Among those attending the show were Greta Garbo, Marlene Dietrich, and director Joshua Logan, who’s been quoted, "Bette Davis was all that I dreamed she’d be in a musical." You might wonder if that was a rave or a pan XXX did have a rocky road????? Well-read and powerful columnist Walter Winchell wrote raves. A reader replied, "But she can’t sing or dance!" His response: "That’s worth the price of admission." In Dark Victory: The Life of Bette Davis, Sikov reported how Winchell tooted Davis’ horn, writing "There is no coincidence in the two Ts in the star’s name…They stand for Terrific Trouper! There are two Ts in Bette and two in Talent."
The opening night critics used a lot of Ts in their reviews, which were quite hosTile.
Irving says, "Miss Davis summed up the experience quite aptly. She was quoted, ‘The ovation was, to say the least, heartwarming. The reviews were bloodcurdling.’"

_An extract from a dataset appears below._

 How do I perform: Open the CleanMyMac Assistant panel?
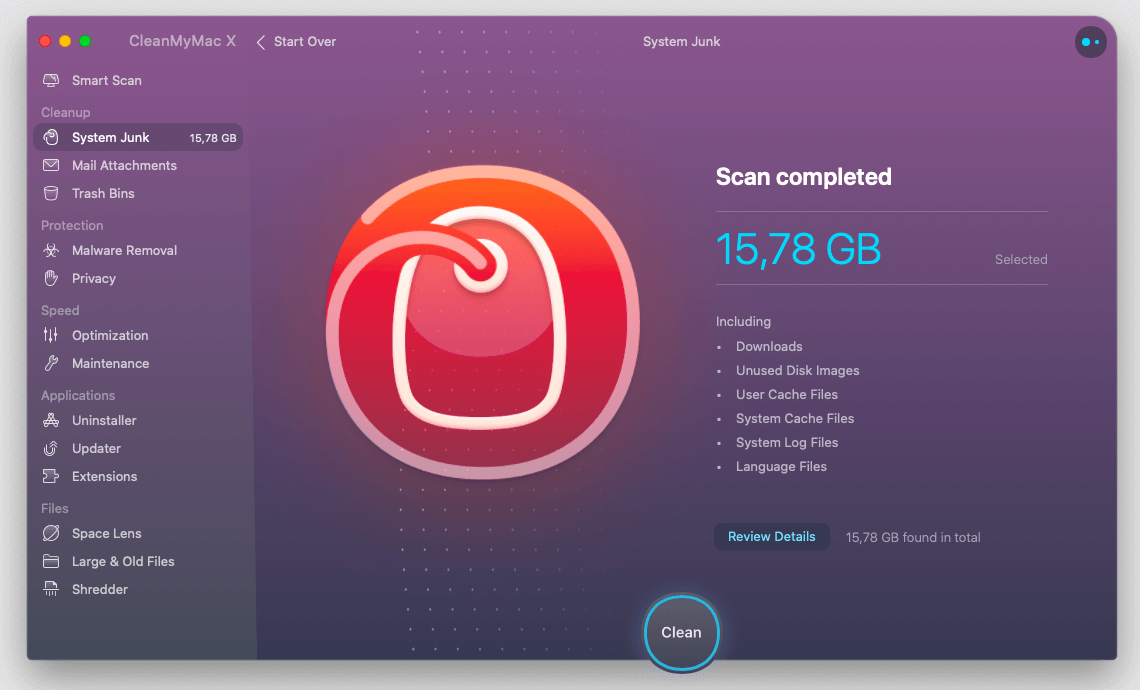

On Broadway, despite the unfavorable notices, the show soldiered on, playing to sold-out houses thanks to Davis’ star power. Sadly, Davis continued to have bouts of fatigue, and missed a number of performances. Consulting doctors could find no physical cause. However when a wisdom tooth became inflamed, it was discovered she was suffering from osteomyelitis of the jaw, no doubt due to another kind of fatigue – Davis’ chain smoking. She required surgery. With no hope of Davis returning, producers James Russo and Michael Ellis closed the show, taking a loss of more than $300,000. Davis’ recovery left her unemployed for next three years.